In a Montreal Canadiens jersey, that identity was sharpened by franchise history. Every organization has a different tolerance for the role and a different set of expectations for the man who plays it, and Todd Ewen's career cannot be separated from the building in which he played it.
That context matters because the enforcer conversation has collapsed into a few oversimplified arguments — pro-fighting vs. anti-fighting, goon vs. artist — that ignore the actual craft of the job. Todd Ewen is one of fewer than a hundred men who ever did this work at NHL level for long enough to learn it. The details of how he did it — the opponents he matched up with, the years he was on the ice, the team that employed him — are the only way to take the position seriously.
NHL regular-season totals, sortable by column. Minor-league and playoff numbers are excluded for clarity.
| Season | Team | GP | G | A | PTS | PIM |
|---|---|---|---|---|---|---|
| 1986-1987 | St. Louis Blues | 23 | 2 | 0 | 2 | 84 |
| 1986-1987 | St. Louis Blues | 4 | 0 | 0 | 0 | 23 |
| 1987-1988 | St. Louis Blues | 64 | 4 | 2 | 6 | 227 |
| 1987-1988 | St. Louis Blues | 6 | 0 | 0 | 0 | 21 |
| 1988-1989 | St.
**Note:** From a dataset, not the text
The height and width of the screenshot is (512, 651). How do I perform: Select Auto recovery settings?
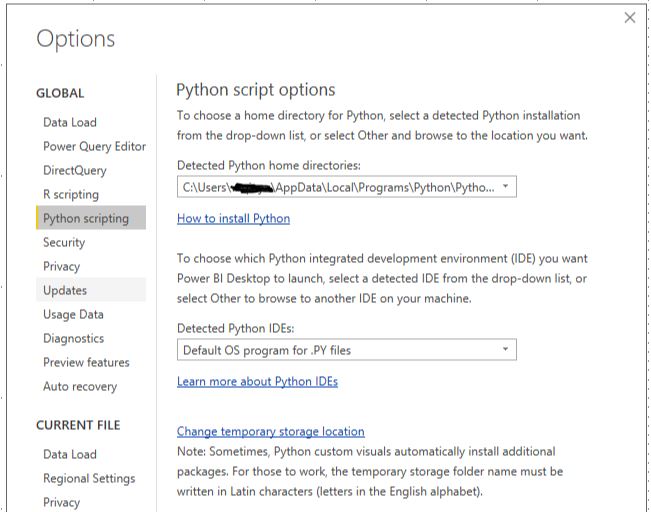tap(80, 387)
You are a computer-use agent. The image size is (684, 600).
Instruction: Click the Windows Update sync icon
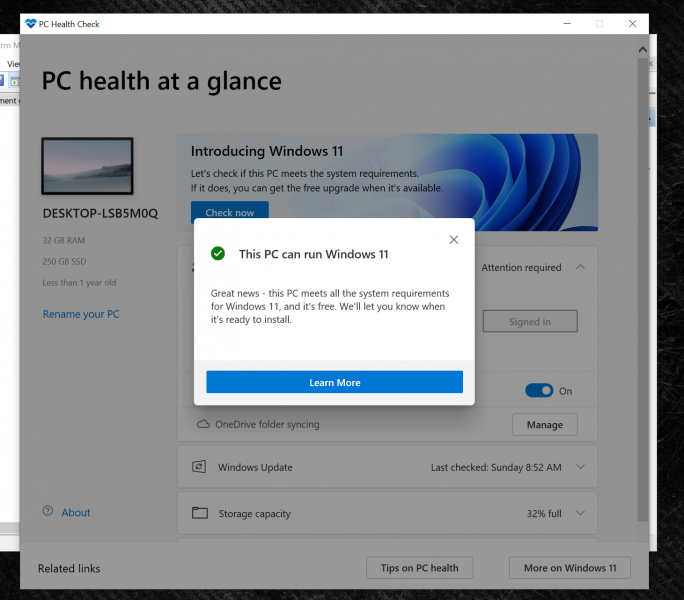pos(199,467)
Louis Blues | 34 | 4 | 5 | 9 | 171 |
| 1988-1989 | St. Louis Blues | 2 | 0 | 0 | 0 | 21 |
| 1989-1990 | St. Louis Blues | 3 | 0 | 0 | 0 | 11 |
| 1989-1990 | Montréal Canadiens | 41 | 4 | 6 | 10 | 158 |
| 1989-1990 | Montréal Canadiens | 10 | 0 | 0 | 0 | 4 |
| 1990-1991 | Montréal Canadiens | 28 | 3 | 2 | 5 | 128 |
| 1991-1992 | Montréal Canadiens | 46 | 1 | 2 | 3 | 130 |
| 1991-1992 | Montréal Canadiens | 3 | 0 | 0 | 0 | 18 |
| 1992-1993 | Montréal Canadiens | 75 | 5 | 9 | 14 | 193 |
| 1992-1993 | Montréal Canadiens | 1 | 0 | 0 | 0 | 0 |
| 1993-1994 | Anaheim Ducks | 76 | 9 | 9 | 18 | 272 |
| 1994-1995 | Anaheim Ducks | 24 | 0 | 0 | 0 | 93 |
| 1995-1996 | Anaheim Ducks | 53 | 4 | 3 | 7 | 285 |
| 1996-1997 | San Jose Sharks | 51 | 0 | 2 | 2 | 162 |
The men Todd Ewen faced most often on the end of a dropped pair of gloves. Opponents linked below have their own profiles in the encyclopedia.
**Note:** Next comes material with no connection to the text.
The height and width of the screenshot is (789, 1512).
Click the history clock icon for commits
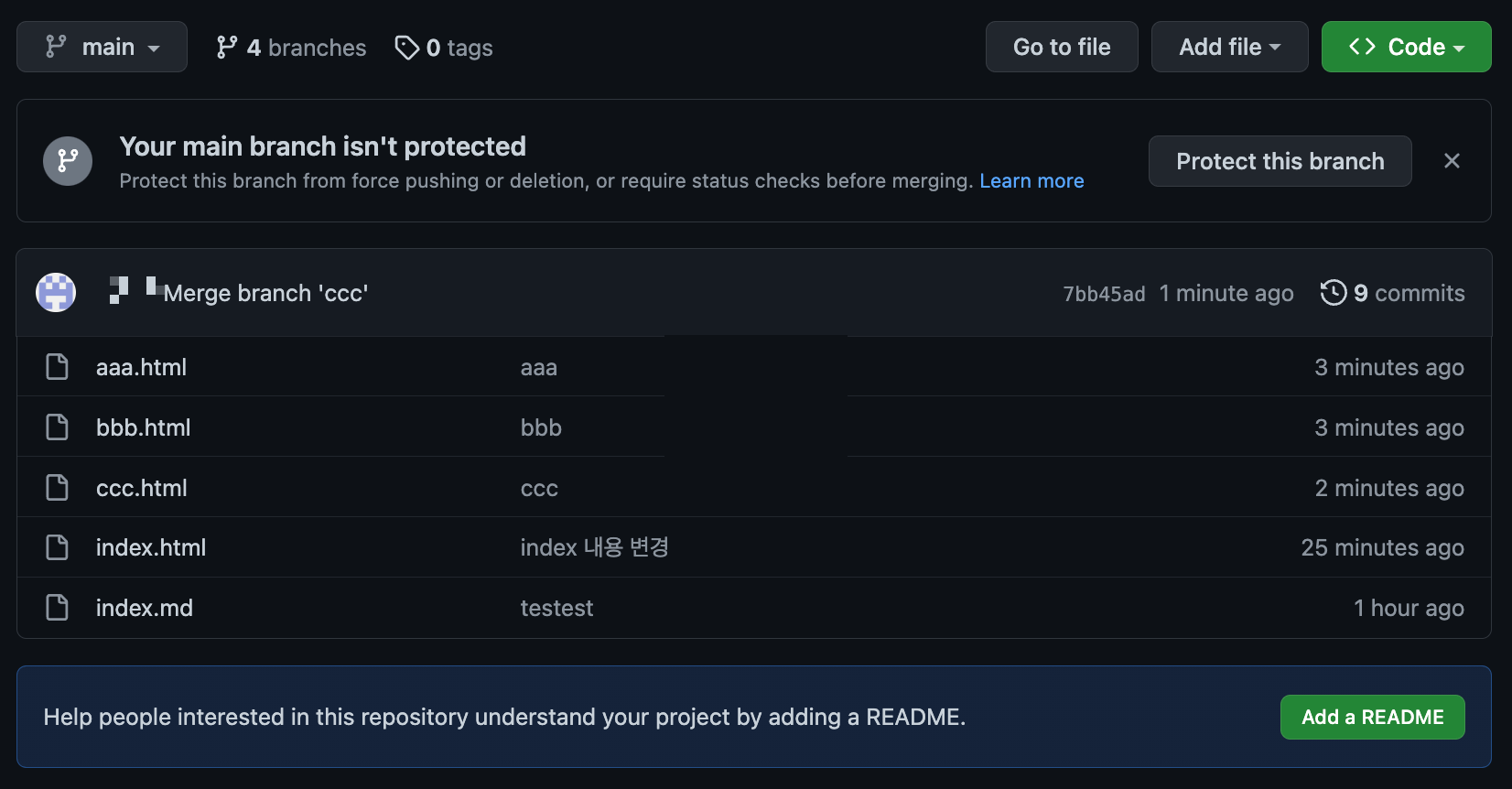pos(1334,293)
The 1990s were the era of the staged fight. Heavyweight bouts became scheduled events — opening face-off, a nod, the gloves come off, the crowd comes to its feet. Tie Domi vs. Bob Probert at Madison Square Garden in 1992 is the fight everyone of a certain generation watched on repeat. Rob Ray, Tony Twist, Stu Grimson, Sandy McCarthy — the rotation of legitimate heavyweights was so deep you could have iced a second All-Star team of men who averaged three minutes of ice time a night. It was also the decade the injuries started catching up and the conversations began about what the job was quietly costing.
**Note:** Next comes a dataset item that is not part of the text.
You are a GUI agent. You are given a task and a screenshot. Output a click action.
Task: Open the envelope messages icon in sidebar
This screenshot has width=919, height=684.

Todd Ewen passed away in 2015. The post-career conversation around enforcers of his generation has been unforgiving — substance abuse, chronic pain, concussion sequelae, and the quiet retirements of men who were never meant to play 15 seasons at that tempo. Todd Ewen's name is now part of the public record on CTE in hockey — the evidence that the toll of the job was real, biological, and measurable, not just the folklore around grizzled retirements. His legacy is both the highlight reel and the cautionary tale, and Slapshot Diaries exists in part to make sure both halves are remembered accurately.